ResponderEliminarJC,
ResponderEliminarEu nunca vi a Kiri ao vivo. Lembre-me lá essa história do ar condicionado no CCB, por favor.
Quanto ao filme do Losey, não o considero uma obra-prima, mas não pode perdê-lo. Tem altos e baixos, tem. Mesmo assim, é uma beleza. Acredite que lhe prefiro a versão com muito menos recursos técnicos de 1954 com Furtwangler na batuta e Cesare Siepi como Don Giovanni.
Já o pikeno... ó João, não reparou no nome que dei à etiqueta? Shame on me! Mais histórias haverá.
Que delícia de história, Teresa. Como a Joanissima, passarei a olhar para as capas dos DVDs de ópera com outros olhos (desconfiados).
ResponderEliminarEu vi a Kiri Te Kanawa em recital no CCB mas não me lembro de nada sobre o ar condicionado. Conte, JC, por favor.
Nada de extraordinário: foi nos inícios do CCB e o ar condicionado fazia barulho. A Kiri, do alto da sua imponente figura de "maori", parou e mandou calar o ar condicionado. Quando à ópera tenho duas versões: de 61, com Sutherland, Eberhard Wächt e Schwarzkopf, dirigidos por Giulini, e uma de 78 c/ a Filarmónica de Viena dirigida por Karl Böhm e Sherril Milnes, Anna Tomowa-Sintow and so on. Já agora, Siepi é um excelente Don Giovanni e passei no "blog" alguns excertos.
ResponderEliminarGi,
ResponderEliminarAdmito que a história é boa, sim. A figura que eu fiz! E outras que fiz com a mesma pessoa! Fica prometida para breve a história do MG.
JC,
Obrigada pela história, adoramos saber estas cusquices.
Quando falei em Furtwangler e Siepi referia-me à edição agora também disponível em DVD, esta:
http://www.amazon.com/Mozart-Giovanni-Furtwangler-Wilhelm-Furtw%C3%A4ngler/dp/B00005ONMJ
EM CD a gravação de Giulini que refere continua para mim insuperável, e é a que oiço SEMPRE.
Post fresquinho lá no estaminé ;)
ResponderEliminarComentado, Pedro!
ResponderEliminarAs figuras que a gente faz!

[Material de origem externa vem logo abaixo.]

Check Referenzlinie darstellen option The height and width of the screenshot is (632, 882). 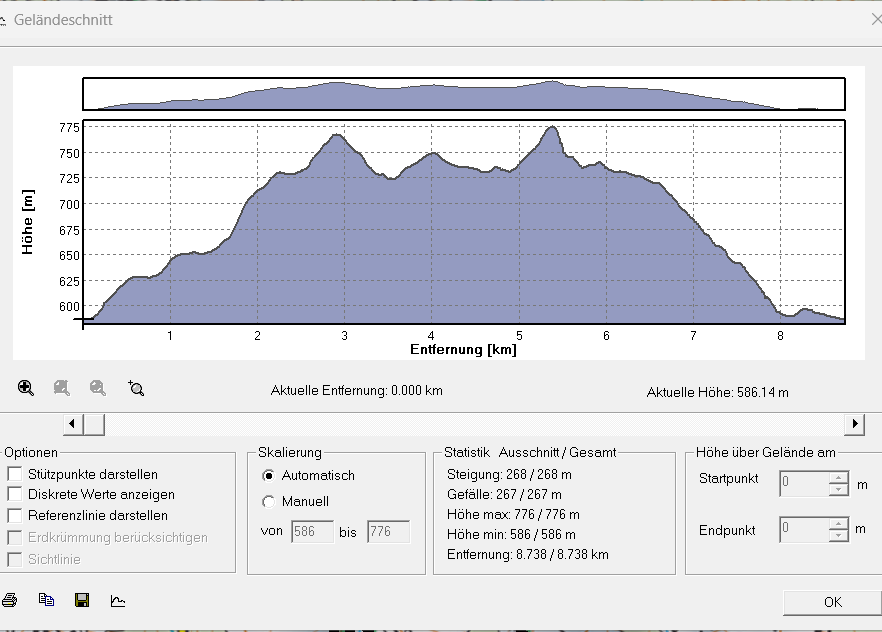(15, 515)
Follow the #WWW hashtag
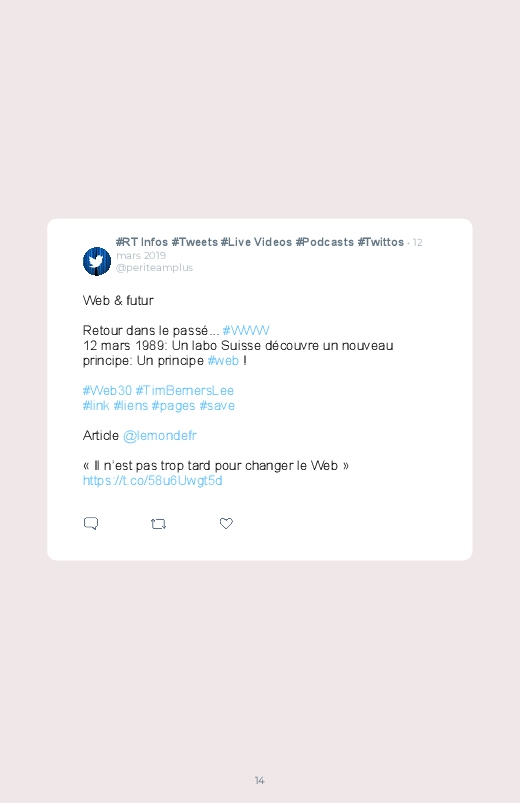 (246, 330)
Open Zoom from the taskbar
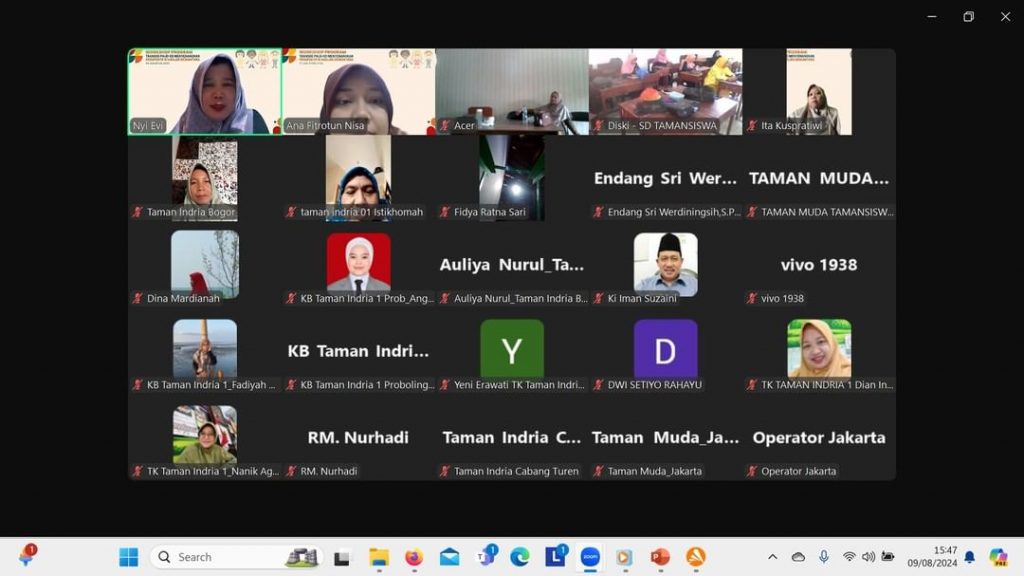Image resolution: width=1024 pixels, height=576 pixels. (590, 557)
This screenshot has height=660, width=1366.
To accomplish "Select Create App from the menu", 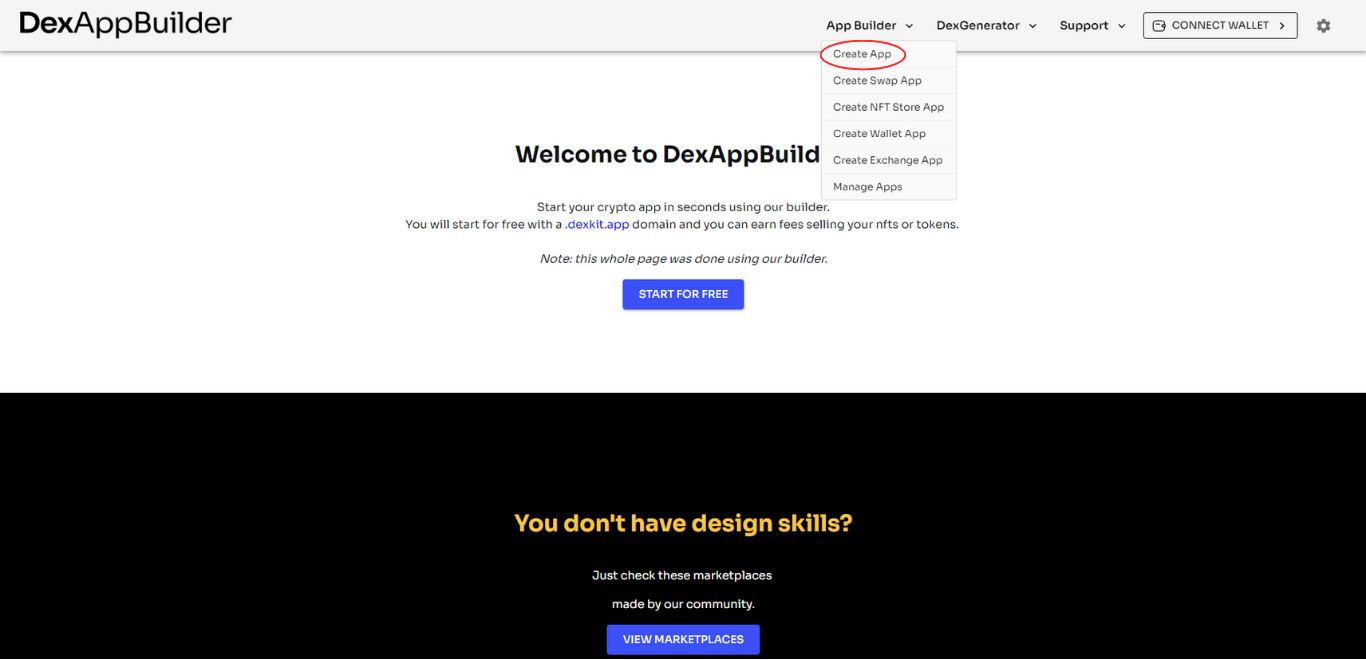I will pos(862,54).
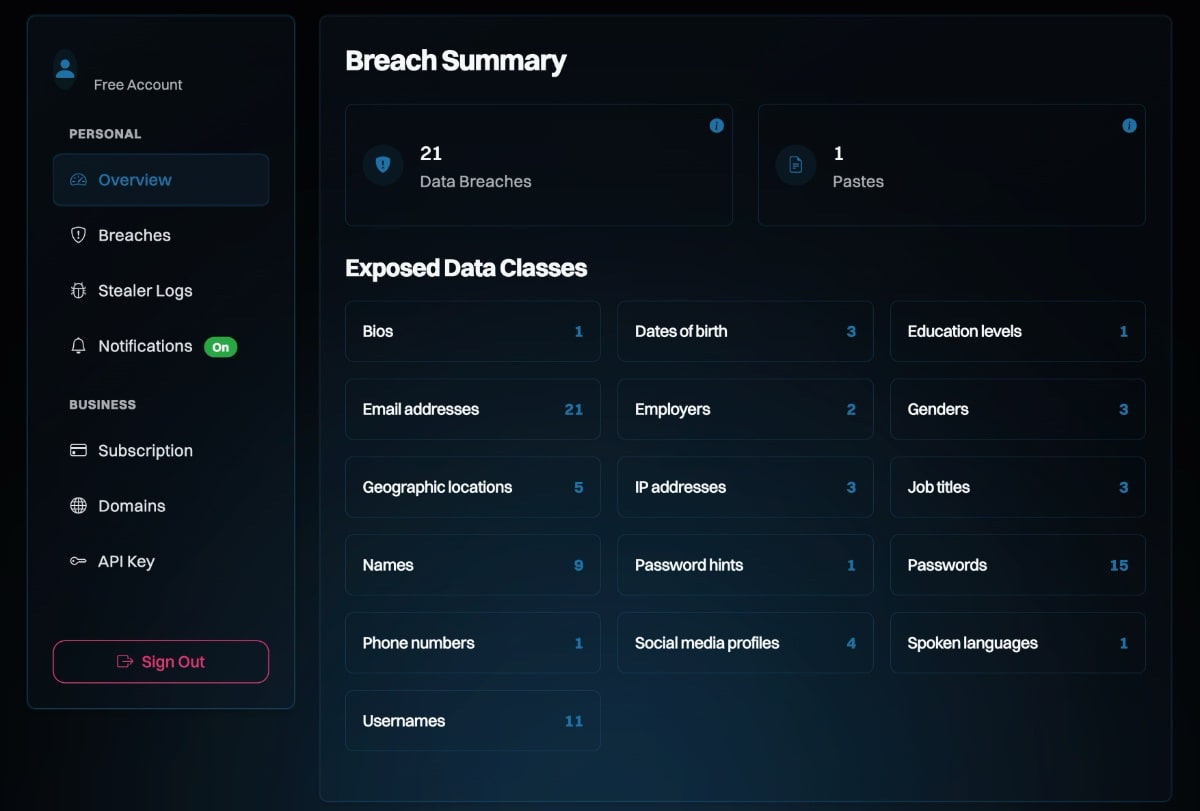Open the Breaches page from sidebar
1200x811 pixels.
click(x=134, y=236)
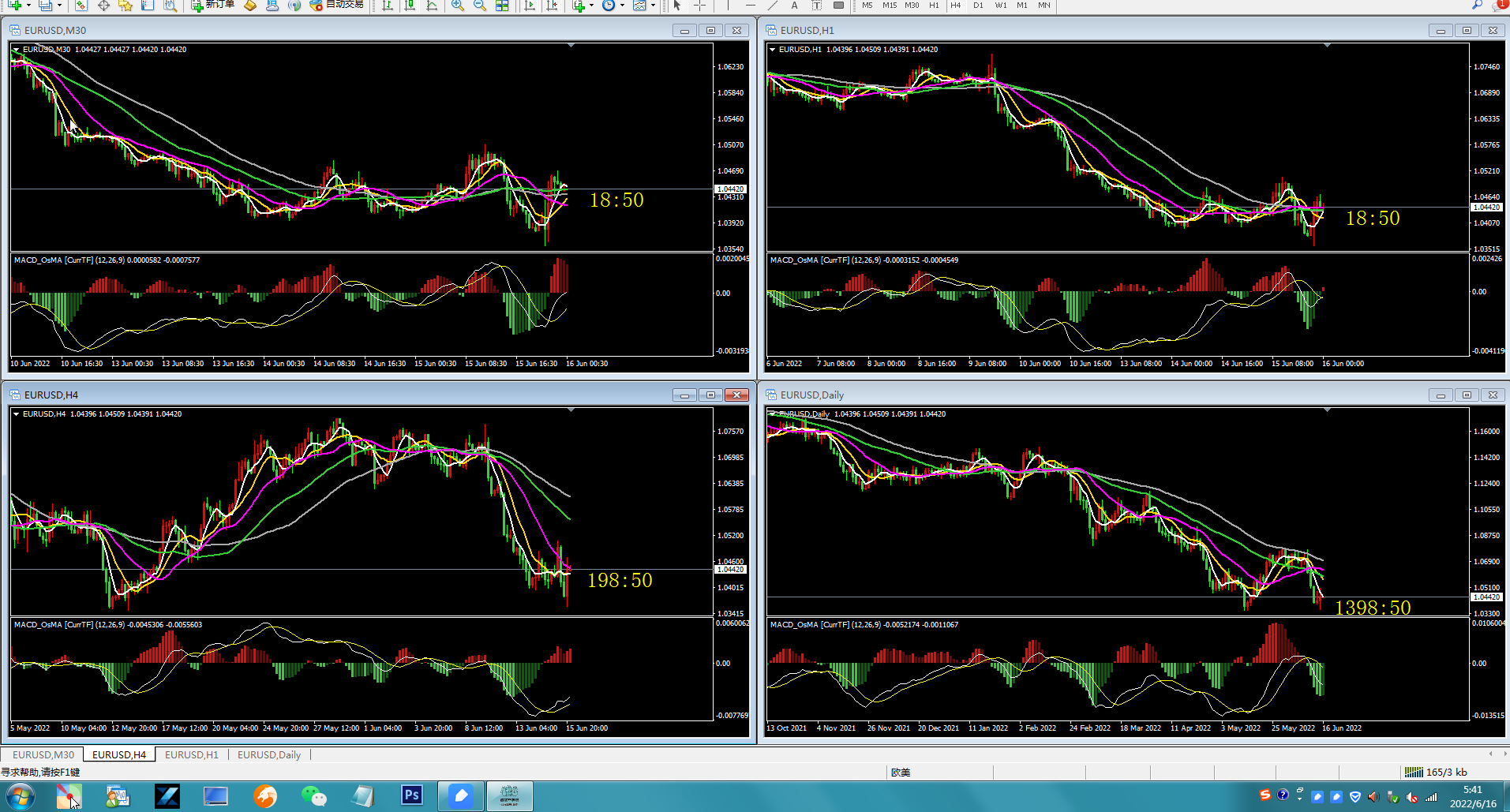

O JC não se lembrou desta alternativa. :))))
http://wahparis.blogspot.com/2011/12/quando-nem-o-recheio-se-aproveita.html
Teresa, eu venho muito pouco visitá-la ultimamente, mas quando venho, devo confessar que me deparo com umas belas preciosidades!!! Hilariante, mesmo.
ResponderEliminarOuvi Kiri Te Kanawa duas vezes no CCB. No segundo recital ela voltou a falar do ruído do ar condicionado e recordou que se tinha queixado antes.
ResponderEliminarMas maior vergonha - não sei já em qual dos recitais - foi o mau comportamento do público e a desorganização do CCB: no início da segunda parte ficou a senhora especada no palco à espera que entrasse uma parte considerável do público. Ela ia batendo o pezinho e fingindo que olhava para o relógio.